En una reciente comida con una amiga con la que, además de ausencia de horarios, comparto temores, concluimos que, cuando la jornada de trabajo se extiende y decidimos que no podemos gastarnos lo ganado en un taxi, hacemos la misma llamada porque no hay otra posible. Esa generosidad de las madres, ese tú primero y ya veremos que pasa con mis horas de sueño, es casi una ilusión. Y es que hay mil formas de coger el teléfono, pero todas implican sacrificio: trabajos a medias o dobles trabajos, carreras a la cocina cuando ellas engullirían cualquier cosa, el libro infantil en lugar del de adultos, Disney sin París… Cambian las formas pero el gesto es el mismo. La frase de un antiguo compañero de trabajo se vuelve enorme: “El día que pierdes a tu madre, pierdes doble. A la ausencia de un ser querido, se le suma ese miedo egoísta de saber que no volverás a tener un apoyo incondicional”.

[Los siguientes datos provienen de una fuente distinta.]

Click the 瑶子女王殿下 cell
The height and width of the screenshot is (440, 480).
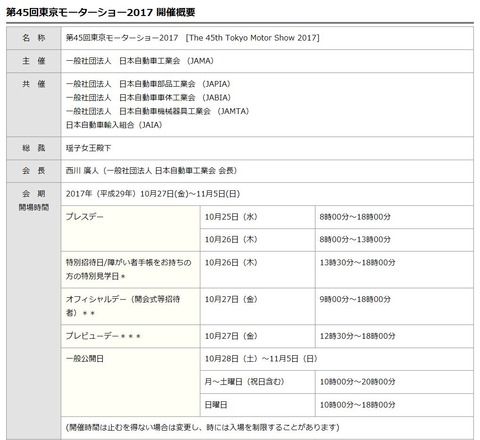(x=267, y=148)
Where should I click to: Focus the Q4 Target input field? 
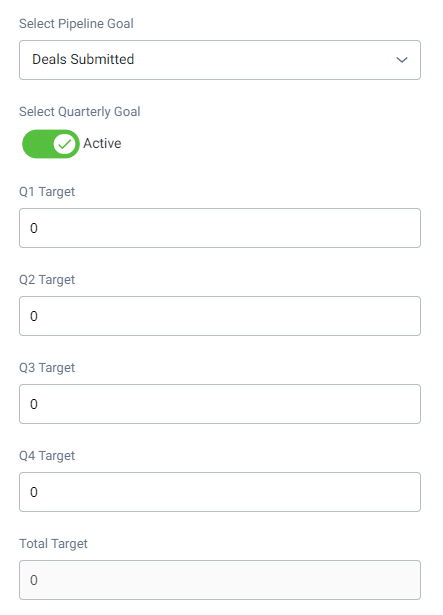[x=220, y=492]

El tiempo pasa. De las caídas va uno intentando levantarse solo. Solo, y en silencio,  que sin un círculo alrededor parece que se yergue uno con más soltura. Ellas pueden empezar a conjugar el verbo priorizar de forma diferente, pero siguen ahí para cuando las necesitas. Y no hay nada que valga más que las manos que se extienden cuando la escalada se inicia en solitario: todos, en algún momento, necesitamos a alguien.

Este es, para las dos patas de este blog, un fin de semana de celebración. Por partida doble. Distintos años, pero mismo mes, mismo día. Hablamos de madres porque las nuestras cumplen años y hay una palabra tan o más apropiada que felicidades: gracias, muchas gracias por tanto.